Fortunately, that still left them many votes shy of a majority and so the pitches strategy marches on and with it the hope for a better and fairer Belfast.

But reflect on this: things were once run that way in Belfast. In fact, I was there for much of it in the bleak eighties – a unionist councillor came up with a nifty proposal for investment in a unionist area and, hey presto, a new facility appeared. Good riddance to all that, say we.

WHICH sadly doesn’t mean everyone is signed up to the job of change management – indeed, change culture – that Belfast City Council must undertake if it is to lead its citizens out of this grim recession. This week’s Literary Belfast celebration in the Ulster Hall is exhibit A in that regard. A marvellous event, worth the admission fee alone for the great Derek Mahon poem Ecclesiastes (which I reproduce right as an ode to the changing city), read by David Park. Belfast has no greater asset than its literature, and the Ulster Hall bash demonstrated that in spades. But sadly there were no readings in Irish from the stage. And while the presence of the formidable Ciarán Carson goes some way to salve that wound, it’s beyond me how you can tell the story of Literary Belfast without giving a nod to Gearóid Mac Lochlainn or Gréagóir Ó Dúill. And thus we had a wonderful night which wouldn’t have been out of place at the magnificent Belfast Festival at Queen’s, but which lacked the exuberance and cutting Béal Feirste edge of Féile an Phobail.

Council’s job in the time ahead as we build the peace will be to merge that culture of the mainstream – the culture of the old Belfast – with the culture of the new, dynamic, progressive, exciting city (which is, of course, the new mainstream).

AND lest we repeat the mistakes of the past, let’s make sure there’s a front seat for the minority in tomorrow’s Belfast.
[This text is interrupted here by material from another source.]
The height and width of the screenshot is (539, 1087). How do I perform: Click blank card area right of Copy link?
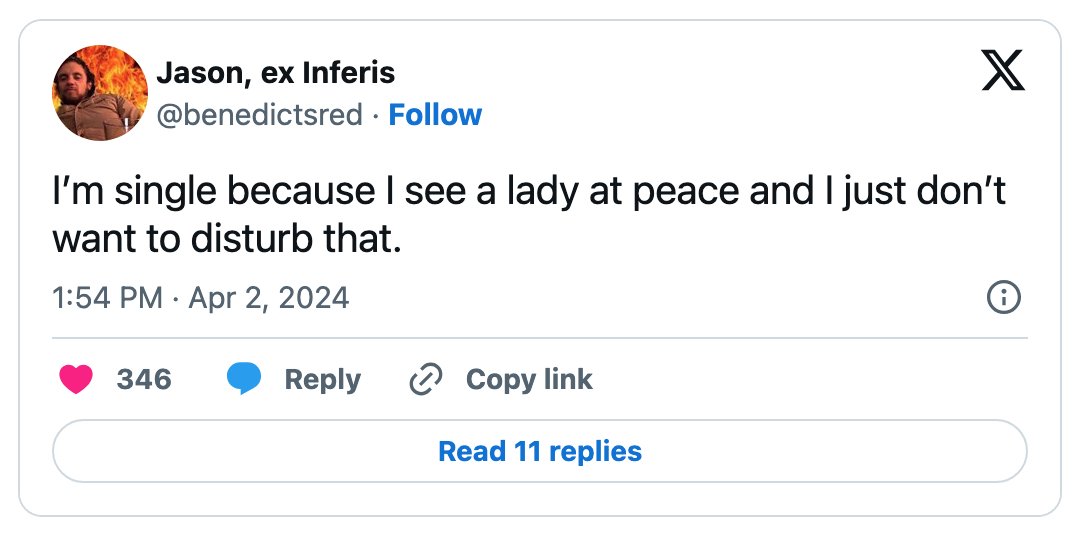click(x=810, y=380)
After all, though unionists controlled City Hall for 100 years, they failed to provide the economic and social foundation needed for the prosperity of the unionist working class. The new Belfast leadership will be judged, rightly, on how it puts that history of neglect to right. The Shankill and Tiger’s Bay must benefit as much as the Lisburn Road or Short Strand in this new dispensation. And no better place to start than in Sandy Row, where community stalwarts are putting together a proposal for a new hub of endeavour and culture which would signal that Belfast is not going to stand for a city which abandons its inner-city communities, unionist or nationalist. I’ll vote for that.